:: Data records ::
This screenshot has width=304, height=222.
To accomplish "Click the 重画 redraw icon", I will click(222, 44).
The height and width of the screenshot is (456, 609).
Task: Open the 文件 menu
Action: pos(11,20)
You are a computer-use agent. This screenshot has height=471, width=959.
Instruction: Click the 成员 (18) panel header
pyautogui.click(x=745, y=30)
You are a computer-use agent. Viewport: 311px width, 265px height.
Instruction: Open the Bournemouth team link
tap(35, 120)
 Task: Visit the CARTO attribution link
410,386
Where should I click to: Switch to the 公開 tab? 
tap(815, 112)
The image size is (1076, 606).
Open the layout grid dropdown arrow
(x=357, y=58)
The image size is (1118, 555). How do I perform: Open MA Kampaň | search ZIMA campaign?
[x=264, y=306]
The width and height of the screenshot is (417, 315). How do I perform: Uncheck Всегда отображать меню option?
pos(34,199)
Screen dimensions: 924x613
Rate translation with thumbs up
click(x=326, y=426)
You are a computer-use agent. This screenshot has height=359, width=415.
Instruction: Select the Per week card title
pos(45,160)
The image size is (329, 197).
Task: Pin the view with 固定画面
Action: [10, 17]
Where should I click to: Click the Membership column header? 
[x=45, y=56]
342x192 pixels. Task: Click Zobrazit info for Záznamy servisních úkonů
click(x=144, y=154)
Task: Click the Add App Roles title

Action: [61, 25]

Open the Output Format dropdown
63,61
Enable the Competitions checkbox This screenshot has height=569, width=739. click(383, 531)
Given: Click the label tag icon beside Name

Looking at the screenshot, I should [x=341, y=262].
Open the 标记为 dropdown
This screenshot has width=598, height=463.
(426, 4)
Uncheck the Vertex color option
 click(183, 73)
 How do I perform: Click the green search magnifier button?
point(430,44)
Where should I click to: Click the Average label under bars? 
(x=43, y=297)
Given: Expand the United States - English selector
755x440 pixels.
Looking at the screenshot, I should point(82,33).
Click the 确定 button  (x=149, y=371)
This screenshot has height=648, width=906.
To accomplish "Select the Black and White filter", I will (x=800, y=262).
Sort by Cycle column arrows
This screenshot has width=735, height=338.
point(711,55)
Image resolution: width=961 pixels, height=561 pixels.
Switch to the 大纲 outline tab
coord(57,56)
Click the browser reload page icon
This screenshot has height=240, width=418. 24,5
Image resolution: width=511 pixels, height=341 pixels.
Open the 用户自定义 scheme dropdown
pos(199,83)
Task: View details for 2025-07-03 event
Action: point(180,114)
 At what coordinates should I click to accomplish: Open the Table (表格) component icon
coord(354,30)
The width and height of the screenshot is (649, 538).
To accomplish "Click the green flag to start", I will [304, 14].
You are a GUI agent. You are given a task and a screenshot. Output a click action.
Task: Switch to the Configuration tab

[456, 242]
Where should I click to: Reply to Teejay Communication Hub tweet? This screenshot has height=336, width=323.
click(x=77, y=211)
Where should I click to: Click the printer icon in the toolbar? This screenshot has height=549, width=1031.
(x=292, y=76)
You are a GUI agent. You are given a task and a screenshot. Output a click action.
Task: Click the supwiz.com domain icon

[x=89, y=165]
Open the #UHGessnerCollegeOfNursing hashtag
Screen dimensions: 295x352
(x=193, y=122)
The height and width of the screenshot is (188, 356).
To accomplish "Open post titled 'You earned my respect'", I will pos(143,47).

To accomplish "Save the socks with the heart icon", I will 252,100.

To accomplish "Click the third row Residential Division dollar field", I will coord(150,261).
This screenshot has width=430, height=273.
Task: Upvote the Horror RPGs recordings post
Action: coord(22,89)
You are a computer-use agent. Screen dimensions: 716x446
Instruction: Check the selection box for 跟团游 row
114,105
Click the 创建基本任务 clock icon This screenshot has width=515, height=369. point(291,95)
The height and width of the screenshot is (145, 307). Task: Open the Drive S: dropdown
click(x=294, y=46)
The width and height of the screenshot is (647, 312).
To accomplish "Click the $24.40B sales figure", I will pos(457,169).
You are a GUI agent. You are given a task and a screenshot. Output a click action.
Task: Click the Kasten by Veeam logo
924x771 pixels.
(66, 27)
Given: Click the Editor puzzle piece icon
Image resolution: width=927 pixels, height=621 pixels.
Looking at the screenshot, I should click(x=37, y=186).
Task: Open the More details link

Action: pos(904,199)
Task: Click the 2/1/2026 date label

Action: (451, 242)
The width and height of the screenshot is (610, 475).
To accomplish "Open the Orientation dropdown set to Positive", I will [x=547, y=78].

:: Task brief ::
Please copy only the lines from the one with "Instruction: Check the" through the final line of the records above, both ends included.

:: Response to the exercise ::
Instruction: Check the selection box for 跟团游 row
114,105
Click the 创建基本任务 clock icon This screenshot has width=515, height=369. point(291,95)
The height and width of the screenshot is (145, 307). Task: Open the Drive S: dropdown
click(x=294, y=46)
The width and height of the screenshot is (647, 312).
To accomplish "Click the $24.40B sales figure", I will pos(457,169).
You are a GUI agent. You are given a task and a screenshot. Output a click action.
Task: Click the Kasten by Veeam logo
924x771 pixels.
(66, 27)
Given: Click the Editor puzzle piece icon
Image resolution: width=927 pixels, height=621 pixels.
Looking at the screenshot, I should click(x=37, y=186).
Task: Open the More details link

Action: pos(904,199)
Task: Click the 2/1/2026 date label

Action: (451, 242)
The width and height of the screenshot is (610, 475).
To accomplish "Open the Orientation dropdown set to Positive", I will [x=547, y=78].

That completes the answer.